▸ BRIEF
In the data below, lay out the lines from the one containing "Select parcel 437" through the one containing "Action: pyautogui.click(x=1213, y=226)" as a Markdown table with the columns Row and Line, skipping any blank lines.

* BEGIN *

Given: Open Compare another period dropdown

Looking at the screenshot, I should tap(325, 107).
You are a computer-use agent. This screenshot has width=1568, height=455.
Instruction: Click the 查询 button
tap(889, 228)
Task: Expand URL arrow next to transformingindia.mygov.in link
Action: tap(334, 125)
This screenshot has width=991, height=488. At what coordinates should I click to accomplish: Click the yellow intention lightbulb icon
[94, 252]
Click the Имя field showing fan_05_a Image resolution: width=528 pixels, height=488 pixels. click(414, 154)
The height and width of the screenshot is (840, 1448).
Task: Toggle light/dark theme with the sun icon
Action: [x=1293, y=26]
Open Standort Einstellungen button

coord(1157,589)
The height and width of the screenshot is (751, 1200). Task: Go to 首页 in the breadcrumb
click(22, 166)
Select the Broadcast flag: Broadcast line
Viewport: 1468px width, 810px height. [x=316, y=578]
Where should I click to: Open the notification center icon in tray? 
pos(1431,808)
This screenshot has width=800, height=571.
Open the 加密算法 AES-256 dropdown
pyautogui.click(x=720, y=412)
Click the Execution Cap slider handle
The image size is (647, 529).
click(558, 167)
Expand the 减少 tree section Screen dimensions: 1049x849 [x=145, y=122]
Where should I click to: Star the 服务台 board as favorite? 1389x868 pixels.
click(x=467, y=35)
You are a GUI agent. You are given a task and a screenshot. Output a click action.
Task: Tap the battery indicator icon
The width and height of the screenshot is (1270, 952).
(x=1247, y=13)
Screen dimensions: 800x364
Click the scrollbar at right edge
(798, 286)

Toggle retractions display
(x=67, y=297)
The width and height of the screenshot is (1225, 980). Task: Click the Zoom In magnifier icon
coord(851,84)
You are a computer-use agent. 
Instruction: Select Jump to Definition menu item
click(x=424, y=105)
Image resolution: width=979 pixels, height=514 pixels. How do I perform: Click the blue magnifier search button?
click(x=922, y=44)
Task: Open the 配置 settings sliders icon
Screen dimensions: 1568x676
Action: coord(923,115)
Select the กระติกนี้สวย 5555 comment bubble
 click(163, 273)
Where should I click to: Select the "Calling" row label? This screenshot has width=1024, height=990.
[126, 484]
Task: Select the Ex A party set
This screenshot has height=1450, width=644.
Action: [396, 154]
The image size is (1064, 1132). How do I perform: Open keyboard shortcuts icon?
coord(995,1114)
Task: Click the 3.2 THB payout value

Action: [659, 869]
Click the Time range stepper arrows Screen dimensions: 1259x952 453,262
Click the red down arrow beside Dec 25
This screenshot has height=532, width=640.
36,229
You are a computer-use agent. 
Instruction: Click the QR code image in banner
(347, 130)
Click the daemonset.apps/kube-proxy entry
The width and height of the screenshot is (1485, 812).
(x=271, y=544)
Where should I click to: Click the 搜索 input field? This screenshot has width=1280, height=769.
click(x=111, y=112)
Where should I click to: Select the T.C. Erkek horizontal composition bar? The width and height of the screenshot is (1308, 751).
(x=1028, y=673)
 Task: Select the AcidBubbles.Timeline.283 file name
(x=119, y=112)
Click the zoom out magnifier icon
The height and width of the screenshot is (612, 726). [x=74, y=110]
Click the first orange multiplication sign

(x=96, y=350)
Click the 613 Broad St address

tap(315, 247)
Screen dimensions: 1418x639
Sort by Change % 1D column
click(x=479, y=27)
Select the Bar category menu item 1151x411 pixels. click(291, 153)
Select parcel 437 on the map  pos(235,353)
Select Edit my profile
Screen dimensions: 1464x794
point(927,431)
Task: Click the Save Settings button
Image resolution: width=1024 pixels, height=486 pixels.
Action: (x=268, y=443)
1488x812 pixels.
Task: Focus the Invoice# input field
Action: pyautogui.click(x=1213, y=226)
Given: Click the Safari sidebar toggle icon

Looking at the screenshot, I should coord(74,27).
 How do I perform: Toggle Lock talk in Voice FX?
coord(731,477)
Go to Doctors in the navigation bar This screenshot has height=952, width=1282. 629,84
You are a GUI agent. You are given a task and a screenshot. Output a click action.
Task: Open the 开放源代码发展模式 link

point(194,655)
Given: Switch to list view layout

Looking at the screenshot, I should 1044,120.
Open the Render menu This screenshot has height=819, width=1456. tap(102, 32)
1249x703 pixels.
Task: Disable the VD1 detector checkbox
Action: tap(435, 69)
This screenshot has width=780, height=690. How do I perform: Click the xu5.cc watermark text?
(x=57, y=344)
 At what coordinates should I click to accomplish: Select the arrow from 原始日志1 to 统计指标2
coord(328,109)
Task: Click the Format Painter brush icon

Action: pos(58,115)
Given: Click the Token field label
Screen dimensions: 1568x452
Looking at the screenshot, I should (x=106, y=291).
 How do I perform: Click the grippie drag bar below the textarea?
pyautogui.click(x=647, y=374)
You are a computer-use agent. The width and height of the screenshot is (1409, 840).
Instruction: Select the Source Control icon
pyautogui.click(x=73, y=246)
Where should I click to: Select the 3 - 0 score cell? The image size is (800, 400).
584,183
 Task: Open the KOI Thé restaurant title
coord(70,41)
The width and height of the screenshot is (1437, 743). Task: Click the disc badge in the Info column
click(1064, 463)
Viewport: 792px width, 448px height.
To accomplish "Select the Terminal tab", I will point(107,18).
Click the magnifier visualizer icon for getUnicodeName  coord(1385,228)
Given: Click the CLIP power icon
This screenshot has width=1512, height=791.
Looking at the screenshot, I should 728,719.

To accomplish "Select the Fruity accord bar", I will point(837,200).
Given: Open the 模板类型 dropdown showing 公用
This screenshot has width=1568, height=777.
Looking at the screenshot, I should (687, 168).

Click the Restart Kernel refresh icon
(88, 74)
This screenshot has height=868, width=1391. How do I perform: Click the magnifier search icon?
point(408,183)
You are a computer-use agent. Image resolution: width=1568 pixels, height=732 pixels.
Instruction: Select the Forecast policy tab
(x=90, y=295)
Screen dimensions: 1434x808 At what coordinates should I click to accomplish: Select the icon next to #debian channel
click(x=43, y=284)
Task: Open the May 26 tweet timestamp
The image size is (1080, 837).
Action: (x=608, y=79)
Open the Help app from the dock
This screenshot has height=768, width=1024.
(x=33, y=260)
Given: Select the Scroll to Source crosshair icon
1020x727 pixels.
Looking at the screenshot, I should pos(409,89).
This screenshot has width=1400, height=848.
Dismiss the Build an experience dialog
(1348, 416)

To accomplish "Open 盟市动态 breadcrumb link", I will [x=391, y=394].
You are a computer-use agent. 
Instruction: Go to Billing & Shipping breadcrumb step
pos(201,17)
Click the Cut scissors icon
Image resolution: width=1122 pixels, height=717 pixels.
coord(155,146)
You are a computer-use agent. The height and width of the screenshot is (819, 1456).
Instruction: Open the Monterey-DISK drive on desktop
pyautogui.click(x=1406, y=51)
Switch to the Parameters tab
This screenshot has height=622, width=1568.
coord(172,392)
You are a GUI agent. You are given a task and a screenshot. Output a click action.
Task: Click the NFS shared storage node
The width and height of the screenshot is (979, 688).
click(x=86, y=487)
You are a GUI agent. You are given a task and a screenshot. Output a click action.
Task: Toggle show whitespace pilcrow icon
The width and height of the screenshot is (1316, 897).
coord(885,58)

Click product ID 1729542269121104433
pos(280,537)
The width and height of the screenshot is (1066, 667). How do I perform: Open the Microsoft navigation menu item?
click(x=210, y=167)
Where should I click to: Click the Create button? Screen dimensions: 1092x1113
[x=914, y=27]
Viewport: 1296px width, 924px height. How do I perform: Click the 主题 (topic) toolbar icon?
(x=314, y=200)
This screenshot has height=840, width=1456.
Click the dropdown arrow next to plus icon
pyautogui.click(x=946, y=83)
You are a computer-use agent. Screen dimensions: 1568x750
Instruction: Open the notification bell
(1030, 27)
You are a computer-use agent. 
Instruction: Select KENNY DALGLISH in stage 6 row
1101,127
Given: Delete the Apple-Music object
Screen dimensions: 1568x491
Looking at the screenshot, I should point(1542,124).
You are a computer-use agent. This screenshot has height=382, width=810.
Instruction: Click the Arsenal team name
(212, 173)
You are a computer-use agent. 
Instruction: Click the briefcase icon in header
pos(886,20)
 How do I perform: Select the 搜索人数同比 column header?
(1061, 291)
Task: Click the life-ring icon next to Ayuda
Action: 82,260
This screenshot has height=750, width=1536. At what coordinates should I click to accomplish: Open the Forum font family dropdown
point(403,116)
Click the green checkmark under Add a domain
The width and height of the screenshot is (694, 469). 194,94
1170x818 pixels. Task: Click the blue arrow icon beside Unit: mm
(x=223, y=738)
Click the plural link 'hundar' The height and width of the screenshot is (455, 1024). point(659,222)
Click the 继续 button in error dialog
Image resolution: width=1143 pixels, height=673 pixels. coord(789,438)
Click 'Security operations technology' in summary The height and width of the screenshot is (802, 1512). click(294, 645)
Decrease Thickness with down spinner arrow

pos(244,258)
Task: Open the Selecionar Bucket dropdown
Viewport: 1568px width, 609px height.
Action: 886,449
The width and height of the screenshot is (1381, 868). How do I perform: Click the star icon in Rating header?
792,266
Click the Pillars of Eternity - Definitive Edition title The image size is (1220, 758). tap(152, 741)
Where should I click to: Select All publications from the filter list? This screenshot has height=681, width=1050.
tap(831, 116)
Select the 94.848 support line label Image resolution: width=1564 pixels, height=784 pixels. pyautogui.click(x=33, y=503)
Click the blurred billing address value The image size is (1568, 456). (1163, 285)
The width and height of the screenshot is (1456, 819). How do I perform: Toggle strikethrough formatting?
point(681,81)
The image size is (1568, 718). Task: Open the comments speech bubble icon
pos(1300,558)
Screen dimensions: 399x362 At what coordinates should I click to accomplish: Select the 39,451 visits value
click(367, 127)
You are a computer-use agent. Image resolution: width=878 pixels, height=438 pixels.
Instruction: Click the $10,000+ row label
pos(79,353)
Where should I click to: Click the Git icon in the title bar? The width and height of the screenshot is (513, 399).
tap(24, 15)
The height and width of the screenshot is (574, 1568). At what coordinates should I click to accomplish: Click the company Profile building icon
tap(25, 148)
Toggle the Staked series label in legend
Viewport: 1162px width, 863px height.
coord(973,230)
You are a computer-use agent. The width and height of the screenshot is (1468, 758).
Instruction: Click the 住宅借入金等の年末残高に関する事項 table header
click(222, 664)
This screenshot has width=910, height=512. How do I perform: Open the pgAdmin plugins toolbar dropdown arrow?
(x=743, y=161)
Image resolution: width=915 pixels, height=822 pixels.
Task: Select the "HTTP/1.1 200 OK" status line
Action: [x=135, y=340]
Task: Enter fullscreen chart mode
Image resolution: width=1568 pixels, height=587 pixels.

* END *

▸ CORRECT RESULT
| Row | Line |
|---|---|
| 1 | Select parcel 437 on the map  pos(235,353) |
| 2 | Select Edit my profile |
| 3 | Screen dimensions: 1464x794 |
| 4 | point(927,431) |
| 5 | Task: Click the Save Settings button |
| 6 | Image resolution: width=1024 pixels, height=486 pixels. |
| 7 | Action: (x=268, y=443) |
| 8 | 1488x812 pixels. |
| 9 | Task: Focus the Invoice# input field |
| 10 | Action: pyautogui.click(x=1213, y=226) |